Cholis Annurrohman, Officer Manager Institute for Transportation Studies (INSTRAN) menyampaikan hal tersebut diatas saat diskusi terbatas “Inisiatif Masyarakat Dalam Membangun Kota Nyaman Huni” hari Kamis (17/11/05) yang diselenggarakan oleh Majalah Balairung UGM.
Kata Cholis, kasus-kasus seperti ini pernah dialami negara-negara maju pada dekade 70-an. Bahkan di kota Basle Swiss, dan beberapa kota di Amerika serta Eropa kala itu, kemacetan lalu lintas berdampak pada eksodus warga kota secara besar-besaran. Tidak hanya warga kota yang berpenghasilan rendah, tapi masyarakat berpenghasilan tinggi yang nota bene para pemilik toko, perusahaan meninggalkan kota dan memilih tinggal di pinggiran.
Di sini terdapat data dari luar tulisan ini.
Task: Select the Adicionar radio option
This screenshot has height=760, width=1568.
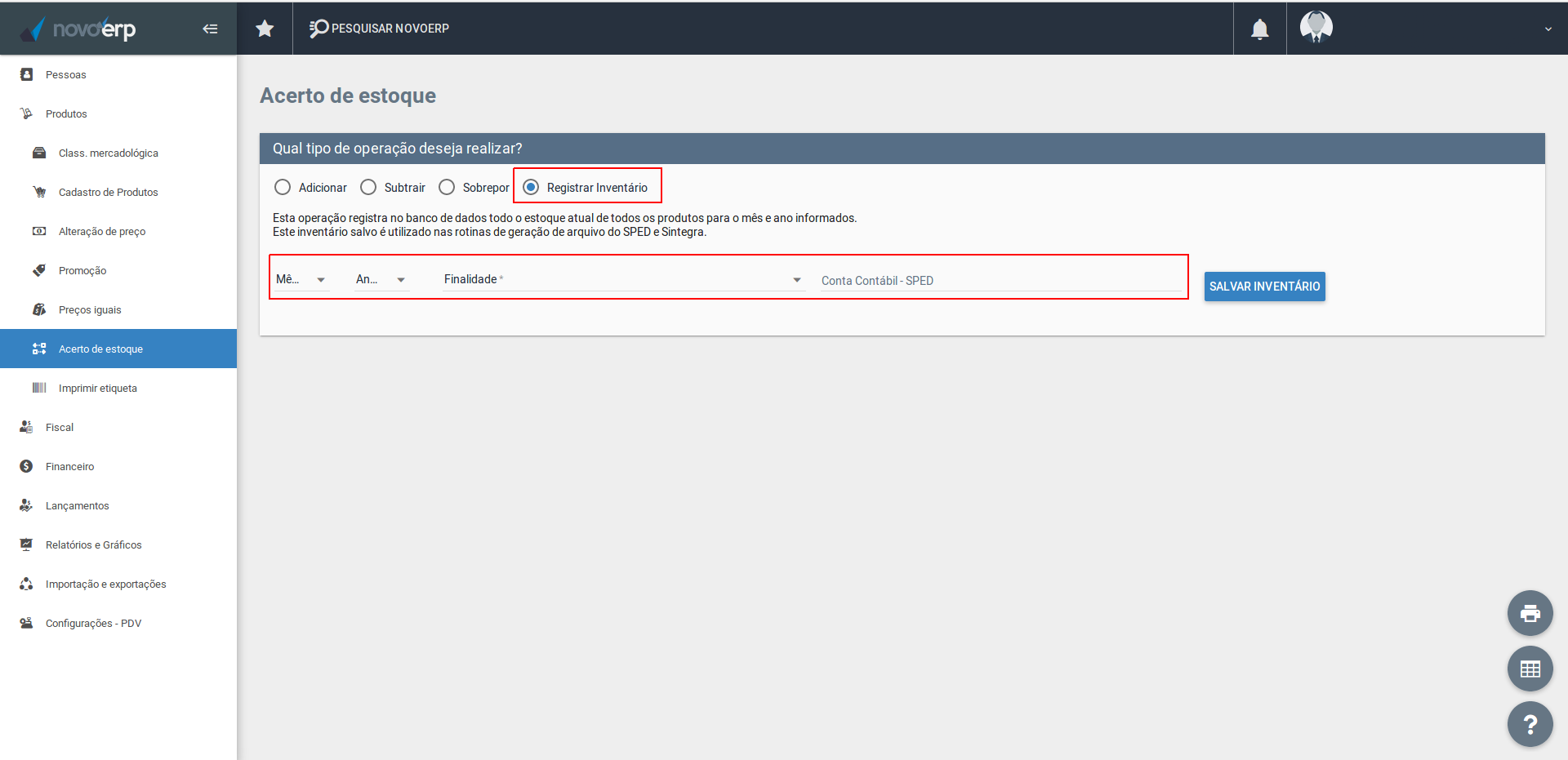Action: click(x=283, y=188)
“Kondisi kota-kota tersebut kini telah keluar dari krisis kesemrawutan lalu lintas dan tampak lebih berwibawa. Jika ditarik benang merah tampaknya siapa yang diundang ke kota menjadi kata kunci. Kalau yang mau diundang orang maka kota dibangun fasilitas pejalan kaki. Jika yang diundang KTB maka dibangun jalur khusus KTB. Dan untuk penghubung kota maka dibangun angkutan public yang lebih representative. Pengembangan angkutan publik itu juga salah satu upaya mengeliminasi pengguna kendaraan bermotor mobil dan sepeda motor”, ujar Cholis dalam makalahnya yang berjudul “Road Pricing Malioboro: Cocok Untuk Kendaraan Mobil”.
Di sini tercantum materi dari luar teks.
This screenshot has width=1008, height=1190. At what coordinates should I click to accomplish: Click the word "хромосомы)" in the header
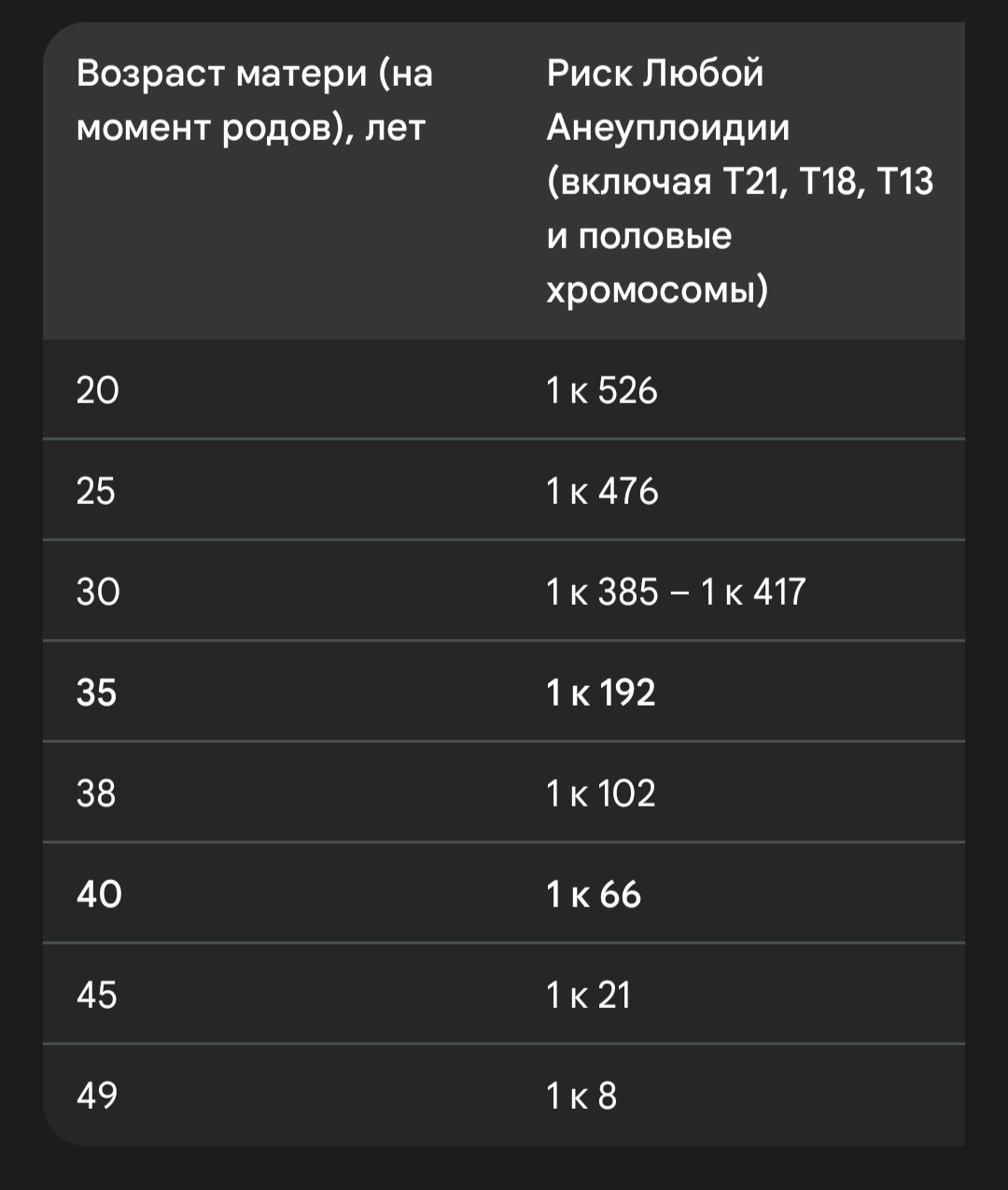657,291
Menurut Cholis, di Yogyakarta studi dan upaya keluar dari krisis kesewrawutan lalu lintas sudah banyak dilakukan. Pengutamaan pejalan kaki di Malioboro sudah digagas sejak decade 80-an. Pengoptimalisasian KTB melalui pembangunan jalur khusus KTB pernah dilakukan pula. Begitupun dengan pengutamaan angkutan publik (bus priority) yang baru-baru ini diusulkan. Kenaikan BBM merupakan momentum untuk mengembangkan ketiga usulan penanganan transportasi di Yogyakarta. Oleh karena itu inisiatif, partisipasi dan dukungan publik untuk mendorong pemerintah daerah dalam membangun filterisasi globalisasi transportasi merupakan langkah strategis.
“Saya kira, kutipan kemacetan (road pricing) lalu lintas yang diberlakukan pada pengendara mobil yang nota bene kelas menengah keatas sangat realistis dilakukan di pusat kota seperti Malioboro. Hal ini berangkat dari pemikiran keadilan pengguna ruang. Semakin besar kendaraan mobil memakan ruang dengan luas ruang yang terbatas, maka kutipan yang dilakukan pada pengendara mobil pribadi menjadi logis. Dan mungkin kutipan itu tidak seberapa jika dibandingkan dampak polusi yang dihasilkan oleh pengendara mobil pribadi. Tampaknya masyarakat akan mendukungnya manakala kutipan itu hanya diberlakukan pada mobil pribadi. Sedangkan pengemudi sepeda motor, becak, andong, bus kota, taksi dan masyarakat setempat tetap diberi akses keluar masuk secara gratis. Dengan demikian maka pengutamaan KTB, pejalan kaki dan angkutan publik di Malioboro dapat dioptimalkan”, saran Cholis diakhir makalahnya.